OBJECTIVES>
A) Answer these questions about the system design flashcards:
(i) What does vertical scaling mean?
(ii) According to the flashcards, what can get very slow as the system grows bigger?
(iii) What are the two drawbacks listed for directory-based partitioning?
B) Write out the part of the system design flashcards starting at "Sharding (Data partitioning)" and ending at "on mod(key, n)".

PROVIDED TEXT>
System Design 1 Flashcards
It means increasing the resources of a specific node
Vertical Scaling
It means increasing the number of nodes
Horizontal Scaling
It allows a system to distribute the load evenly so that one server doesn’t crash and take down the whole system.
Load Balancer
They can get very slow as the system grows bigger.
Joins in a relational database such as SQL.
It means splitting the data across multiple machines while ensuring you have a way of figuring out which data is on which machine.
Sharding (Data partitioning)
Common ways of partitioning:
- Vertical Partitioning
- Key-Based (or Hash-Based) Partitioning
- Directory-Based Partitioning
Partitioning by feature.
e.g. In a social network you have a table for profiles, one for messages
Vertical Partitioning
It uses some kind of data (e.g. an ID) for the partition.
Key-based Partitioning.
A very simple way to do this is to allocate N servers and put the data on mod(key, n)
Key-based Partitioning
In this scheme you maintain a lookup table for where the data can be found
Directory-Based Partitioning
Two major drop backs in Directory-Based Partitioning:
- The lookup table can be a single point of failure.
- Constantly accessing this table impacts performance.

Items in a dataset listing
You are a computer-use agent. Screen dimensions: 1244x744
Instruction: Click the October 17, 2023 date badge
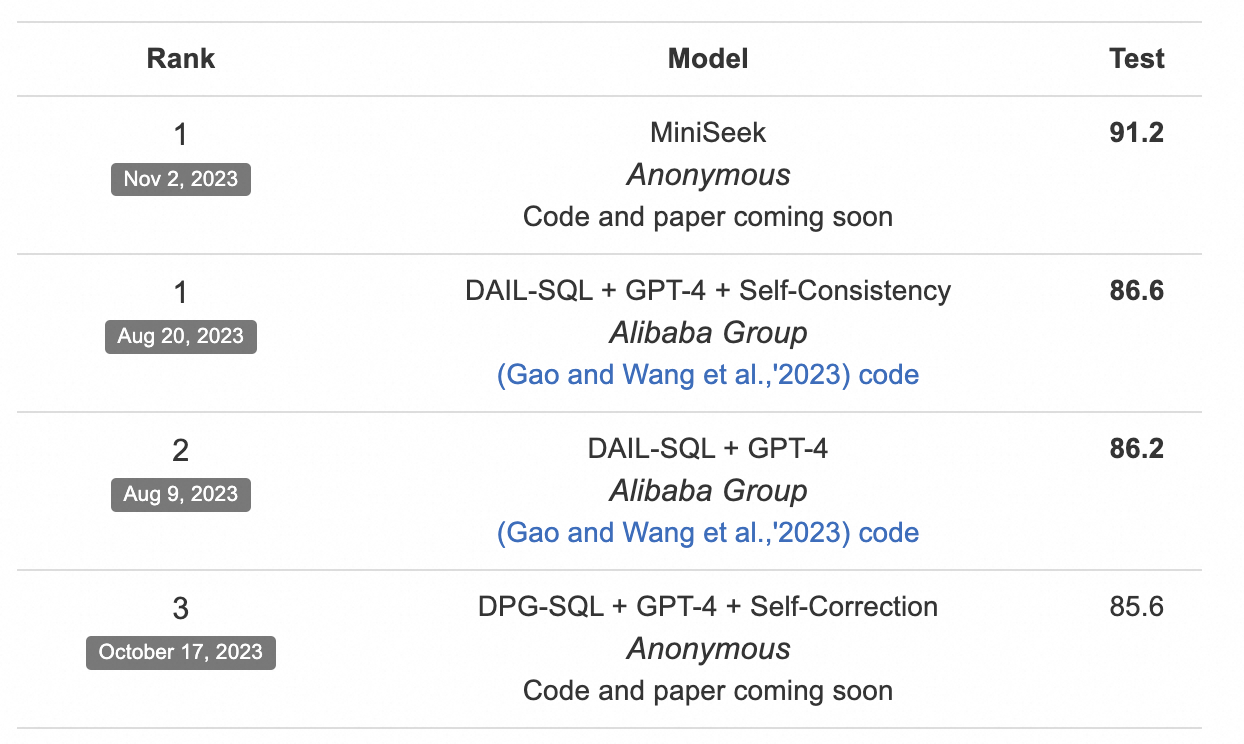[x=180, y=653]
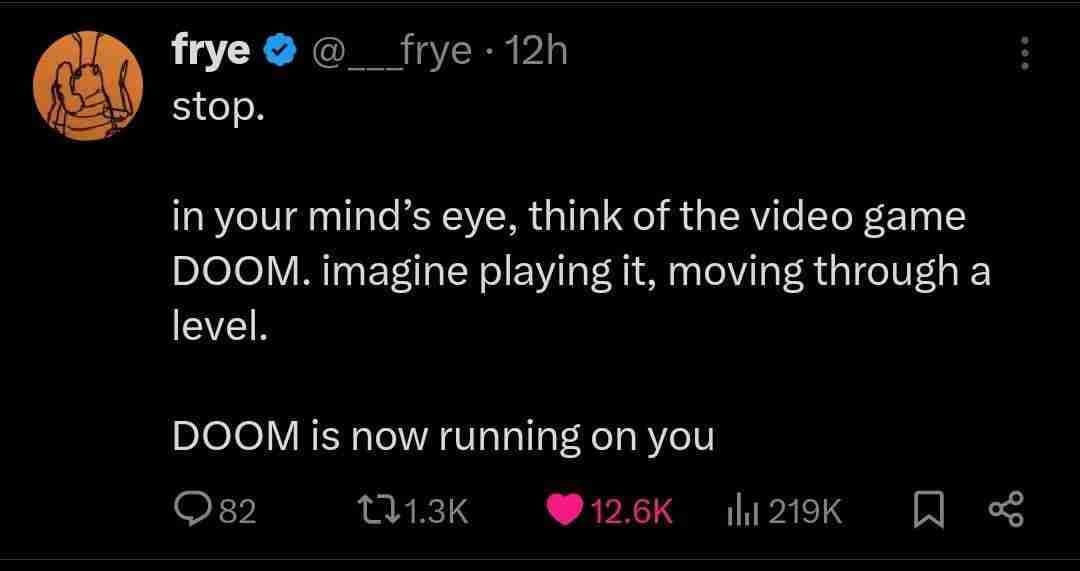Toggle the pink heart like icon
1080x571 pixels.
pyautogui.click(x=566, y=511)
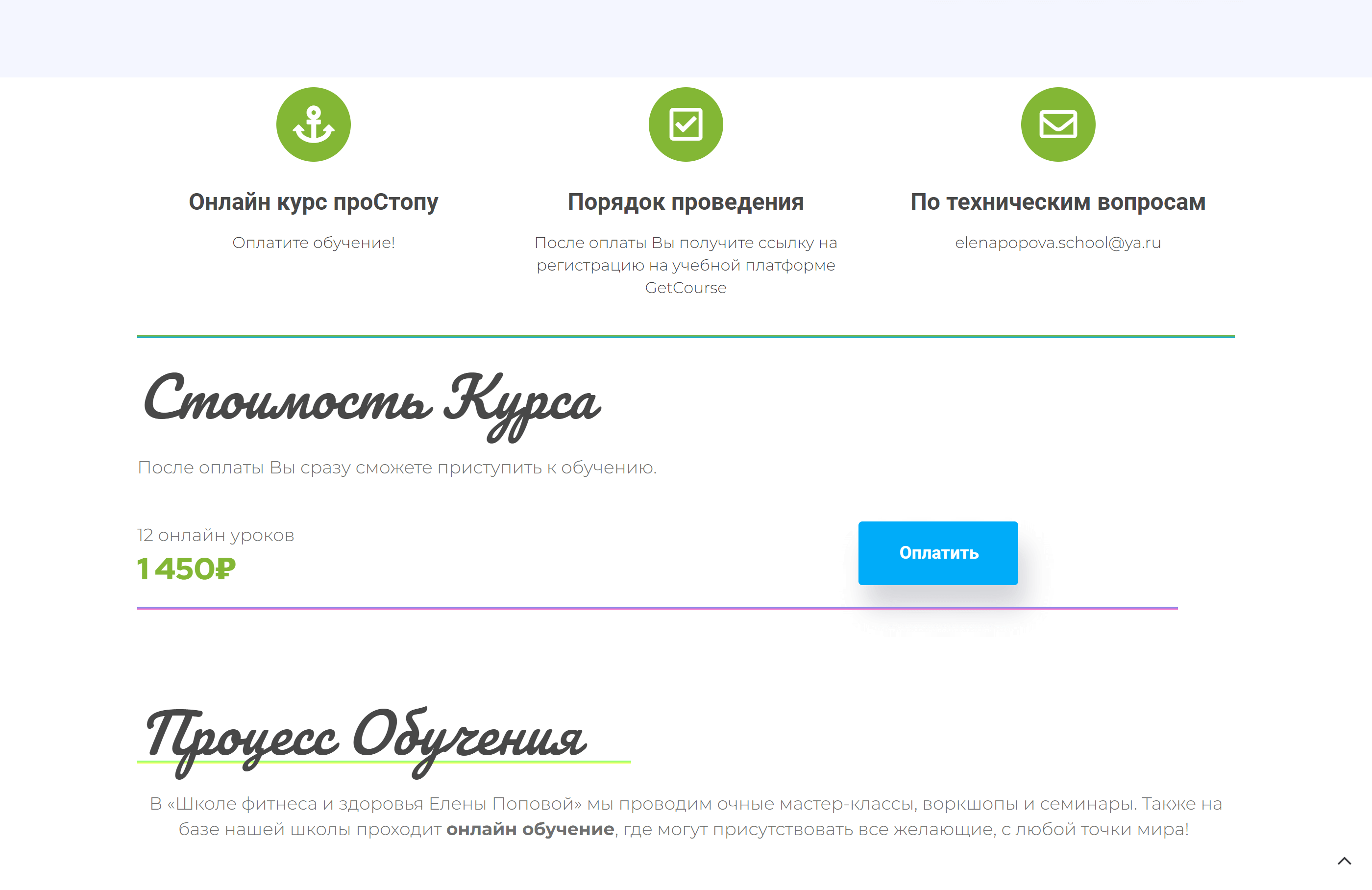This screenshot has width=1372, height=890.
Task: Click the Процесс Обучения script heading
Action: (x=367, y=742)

TASK-BY-TASK RESULTS>
A)
(i) It means increasing the resources of a specific node.
(ii) Joins in a relational database such as SQL.
(iii) The lookup table can be a single point of failure, and constantly accessing this table impacts performance.

B)
Sharding (Data partitioning)
Common ways of partitioning:
- Vertical Partitioning
- Key-Based (or Hash-Based) Partitioning
- Directory-Based Partitioning
Partitioning by feature.
e.g. In a social network you have a table for profiles, one for messages
Vertical Partitioning
It uses some kind of data (e.g. an ID) for the partition.
Key-based Partitioning.
A very simple way to do this is to allocate N servers and put the data on mod(key, n)